Med Flory, a West Coast jazz saxophonist and actor who in 1972 founded the reed-centric band Supersax that played transcriptions of Charlie Parker solos in tight formation and won a Grammy in 1973, died on March 12. He was 87. [Photo above of Med Flory in 2008 by Mark Sheldon. To reach Mark Sheldon by e-mail regarding rights: firstname.lastname@example.org. For the story behind the photo above, go here.]
Like many West Coast reed players, Med was relentlessly upbeat and easy-going—until he raised the mouthpiece to his lips. At that point, a transformation took place as aggression, competitiveness and a burning desire to excite the listener filled his face. A bop-influenced saxophonist who idolized Parker and Al Cohn, Med was born Meredith in Logansport, Ind. The nickname came courtesy of a school coach. Like many musicians of the era, Med started on clarinet and, in 1944, after discharge from the Army Air Corps, he attended Indiana University on the G.I. Bill. But instead of studying music, he majored in philosophy and minored in sociology and French.
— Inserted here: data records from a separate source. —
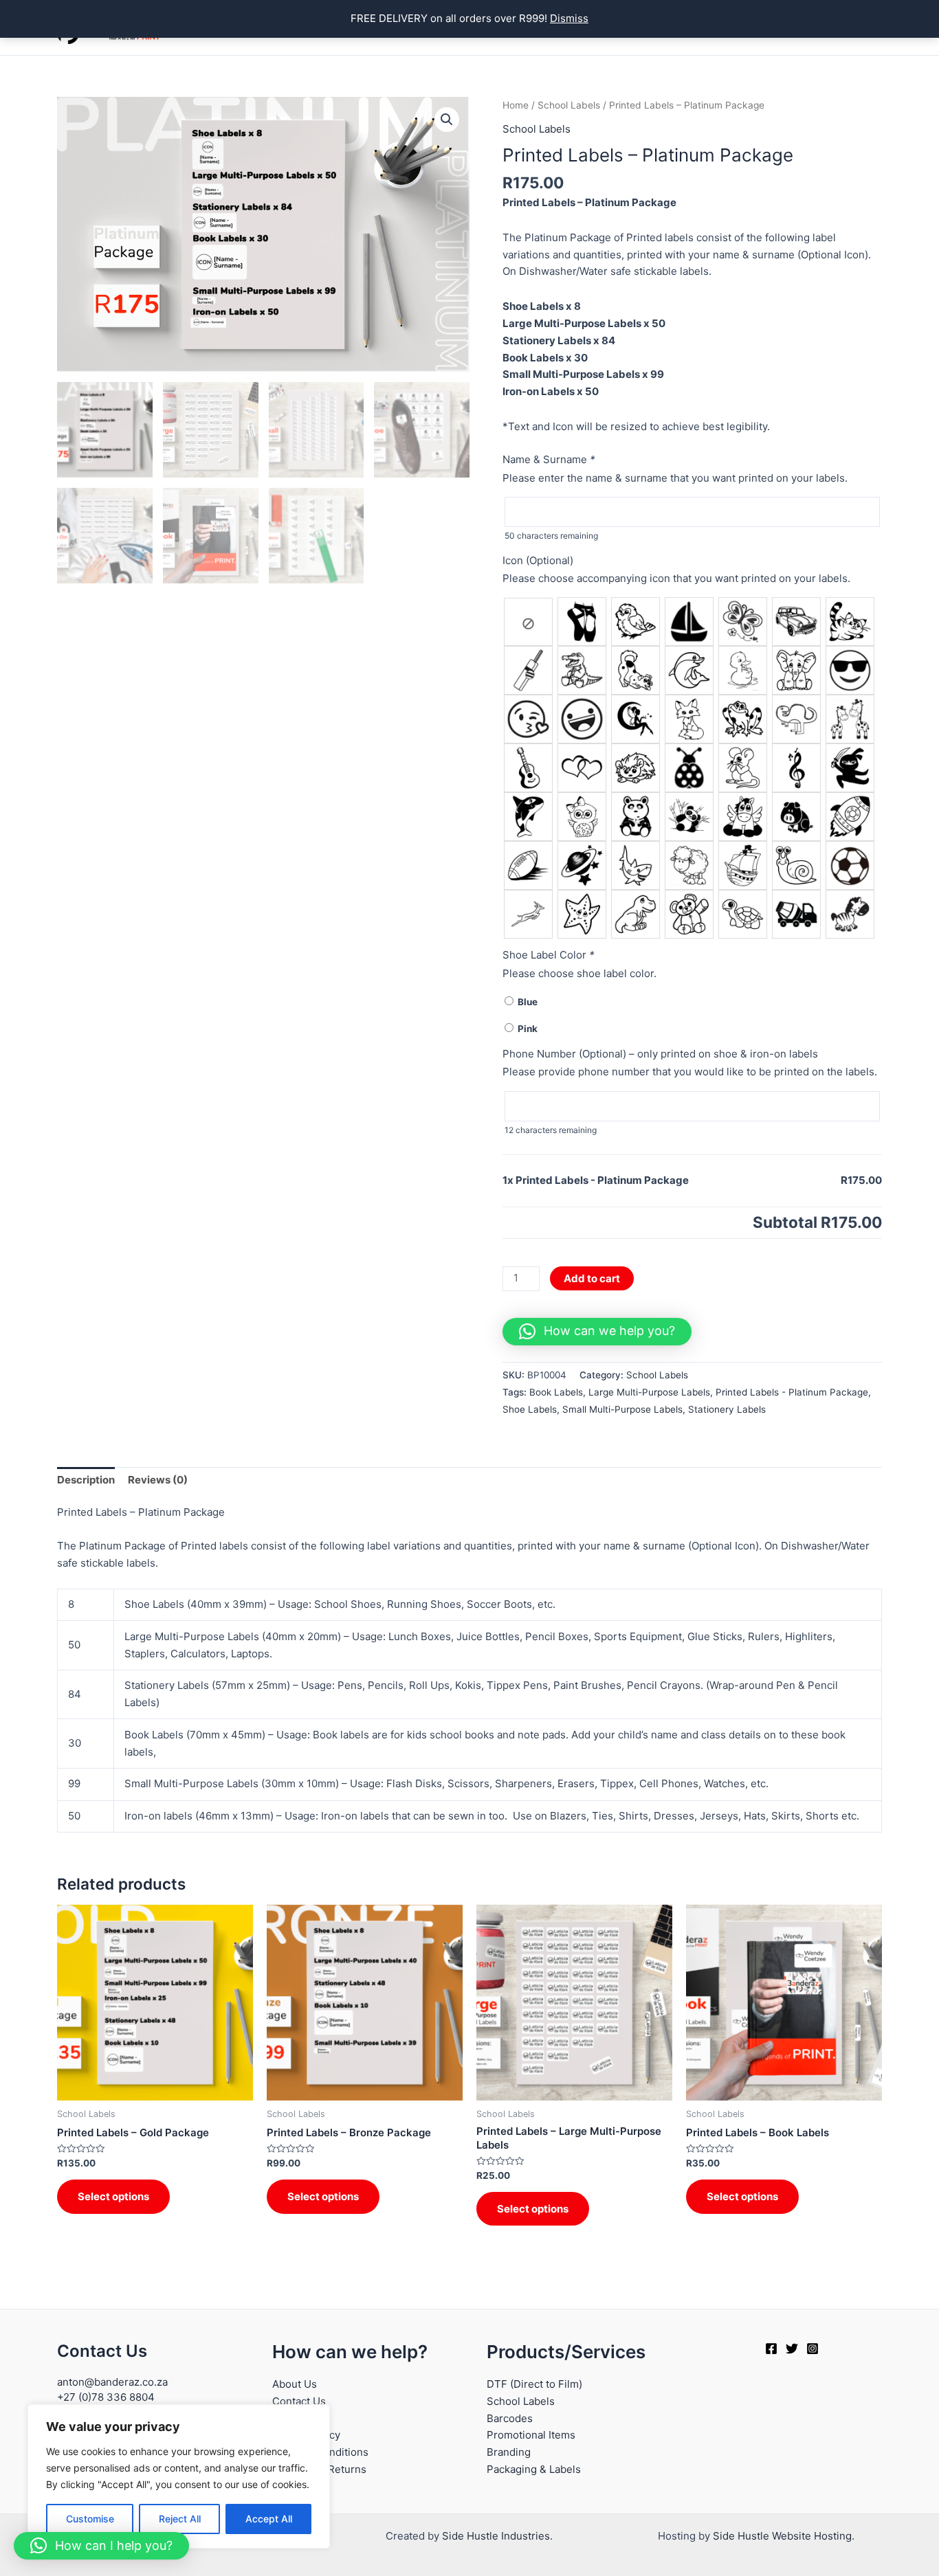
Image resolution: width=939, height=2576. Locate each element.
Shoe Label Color (548, 954)
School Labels (569, 105)
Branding (509, 2452)
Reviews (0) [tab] (158, 1479)
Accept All (268, 2518)
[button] (446, 119)
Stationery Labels (727, 1409)
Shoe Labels (529, 1409)
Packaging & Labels (534, 2469)
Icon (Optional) (537, 560)
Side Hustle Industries (496, 2535)
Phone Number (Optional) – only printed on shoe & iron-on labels (660, 1053)
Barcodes (510, 2418)
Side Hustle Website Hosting (782, 2535)
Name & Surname (548, 459)
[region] (178, 2476)
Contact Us (299, 2401)
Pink (525, 1028)
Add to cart (592, 1278)
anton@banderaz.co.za (112, 2381)
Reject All (180, 2518)
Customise (90, 2518)
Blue (525, 1001)
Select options (113, 2196)
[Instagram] (812, 2348)
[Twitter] (792, 2348)
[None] (528, 621)
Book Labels (556, 1392)
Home (515, 105)
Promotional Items (531, 2434)
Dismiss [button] (569, 18)
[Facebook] (771, 2348)
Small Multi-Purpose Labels (622, 1409)
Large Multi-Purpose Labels (649, 1392)
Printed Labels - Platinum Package (792, 1392)
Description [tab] (86, 1479)
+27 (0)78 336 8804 (106, 2397)
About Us (294, 2383)
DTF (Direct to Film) (534, 2383)
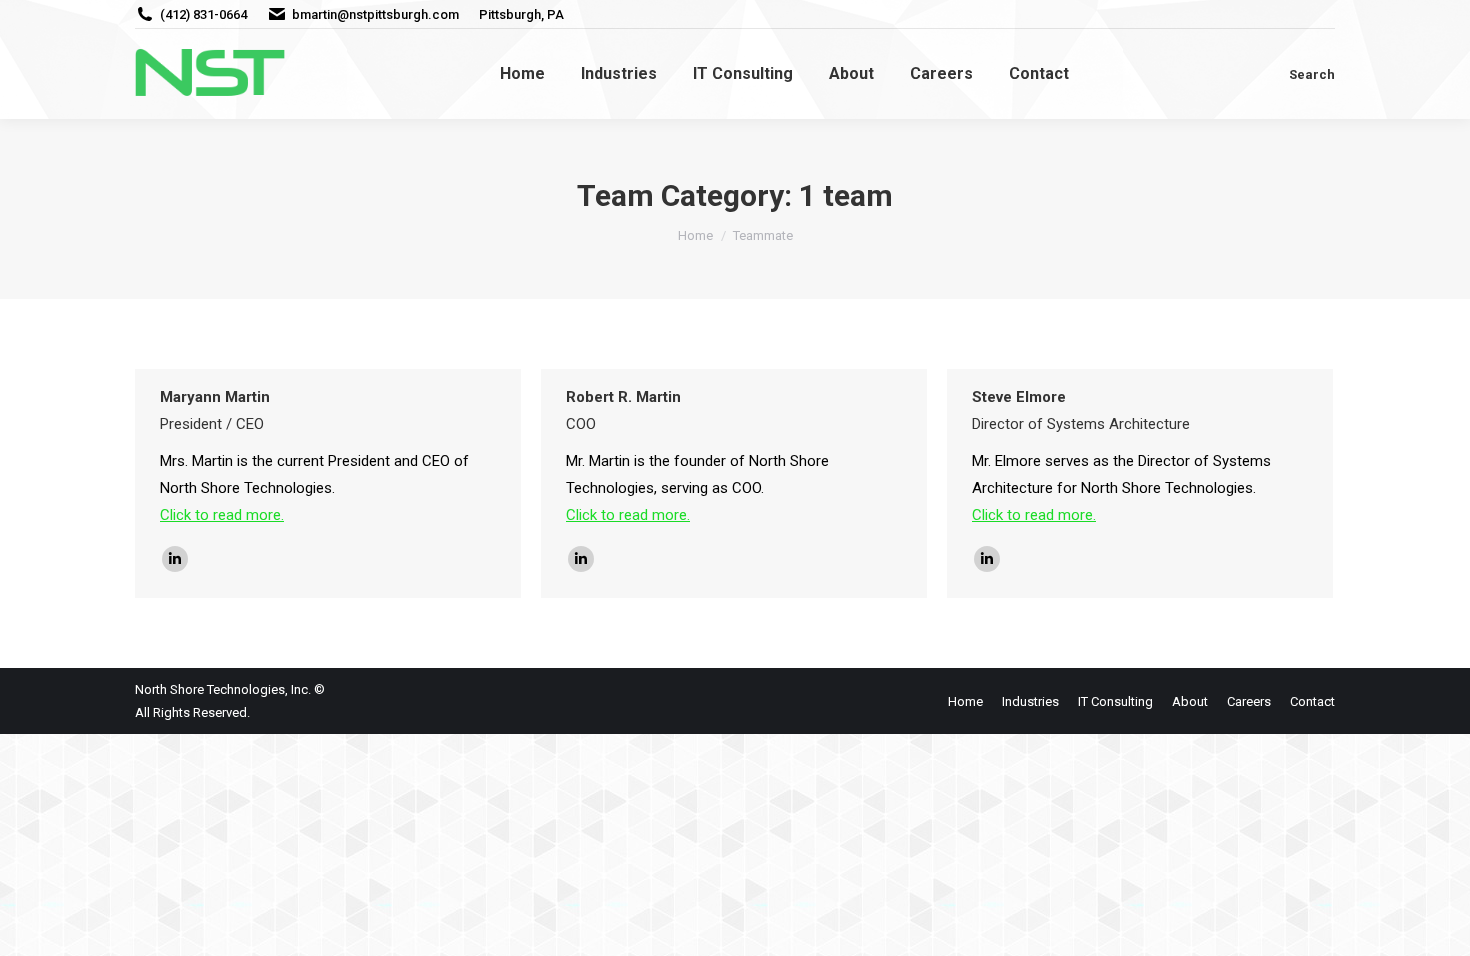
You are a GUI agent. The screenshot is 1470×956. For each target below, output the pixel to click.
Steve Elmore (1019, 397)
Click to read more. (222, 515)
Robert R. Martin (623, 397)
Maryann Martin (215, 397)
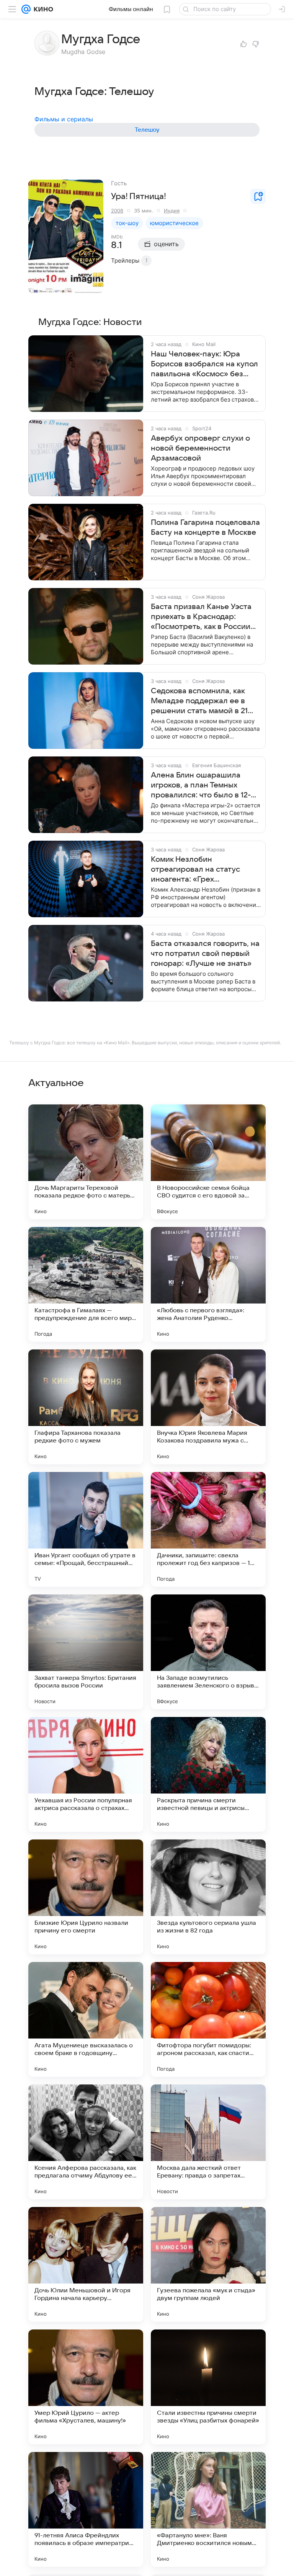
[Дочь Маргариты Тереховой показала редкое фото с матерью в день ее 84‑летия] (85, 1161)
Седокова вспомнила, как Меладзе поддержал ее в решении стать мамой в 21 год (199, 701)
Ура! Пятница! (138, 196)
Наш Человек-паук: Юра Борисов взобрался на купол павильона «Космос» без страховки (204, 364)
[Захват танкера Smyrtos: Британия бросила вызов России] (85, 1651)
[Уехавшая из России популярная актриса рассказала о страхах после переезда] (85, 1774)
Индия (172, 210)
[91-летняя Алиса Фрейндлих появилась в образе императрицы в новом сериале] (85, 2509)
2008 (117, 210)
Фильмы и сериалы (63, 119)
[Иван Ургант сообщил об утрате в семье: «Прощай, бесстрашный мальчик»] (85, 1529)
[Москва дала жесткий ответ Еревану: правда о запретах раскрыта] (208, 2141)
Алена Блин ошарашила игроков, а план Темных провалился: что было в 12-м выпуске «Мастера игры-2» (203, 785)
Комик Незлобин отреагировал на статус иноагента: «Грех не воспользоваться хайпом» (204, 869)
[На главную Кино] (42, 9)
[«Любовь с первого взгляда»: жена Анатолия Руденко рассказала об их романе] (208, 1284)
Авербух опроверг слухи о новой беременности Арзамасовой (200, 448)
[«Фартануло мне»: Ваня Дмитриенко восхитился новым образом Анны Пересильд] (208, 2509)
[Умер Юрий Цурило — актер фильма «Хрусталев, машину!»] (85, 2386)
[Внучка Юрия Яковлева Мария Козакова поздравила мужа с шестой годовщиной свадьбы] (208, 1406)
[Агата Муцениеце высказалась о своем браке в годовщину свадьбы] (85, 2019)
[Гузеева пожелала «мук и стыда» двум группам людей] (208, 2264)
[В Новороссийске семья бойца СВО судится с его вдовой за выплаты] (208, 1161)
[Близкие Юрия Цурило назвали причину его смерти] (85, 1896)
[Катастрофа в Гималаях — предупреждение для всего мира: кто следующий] (85, 1284)
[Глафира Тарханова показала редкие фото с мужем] (85, 1406)
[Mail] (26, 9)
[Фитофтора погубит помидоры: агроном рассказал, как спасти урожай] (208, 2019)
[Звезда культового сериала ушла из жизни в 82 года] (208, 1896)
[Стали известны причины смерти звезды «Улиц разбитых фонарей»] (208, 2386)
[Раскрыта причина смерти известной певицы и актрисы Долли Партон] (208, 1774)
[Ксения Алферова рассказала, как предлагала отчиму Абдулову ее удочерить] (85, 2141)
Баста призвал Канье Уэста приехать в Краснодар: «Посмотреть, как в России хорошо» (201, 617)
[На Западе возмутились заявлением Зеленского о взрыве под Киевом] (208, 1651)
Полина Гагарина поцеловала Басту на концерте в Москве (205, 527)
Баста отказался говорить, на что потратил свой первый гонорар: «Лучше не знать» (205, 953)
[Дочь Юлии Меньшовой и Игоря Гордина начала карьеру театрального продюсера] (85, 2264)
As Med told me in a JazzWax interview, his studies were an effort to ensure a lifetime of intelligence and curiosity.
Med joined Claude Thornhill's band in 1950 and left the orchestra in 1952, remaining in New York, where he formed a band. Med met his wife Joan in New York, joined Ray Anthony's band and moved his family to Hollywood in 1956. Med worked steadily in the 1950s, leading several important sessions. In the 1960s, as jazz work slowed, Med shifted to acting and appeared on several dozen TV shows, including The Rifleman, Wagon Train and Gunsmoke. [Photo above by Mark Sheldon]
I loved calling Med on his birthday just to chat. He had a nifty way of integrating hip words into everyday dialogue that sounded perfectly natural. He loved to laugh, and it was a joy hearing him roar. I'll miss Med.
JazzWax tracks: Among my favorite albums by Med are Go West Young Med, which features his '50s leadership sessions, Manny Albam's Jazz Greats of Our Time (1957), Ella Swings Lightly (1958), on baritone on Art Pepper Plus 11 (1959) the Dave Pell Octet Plays Again (1984) and the Supersax recordings, many of which are still sadly out of print. Fortunately, Salt Peanuts is available as a download.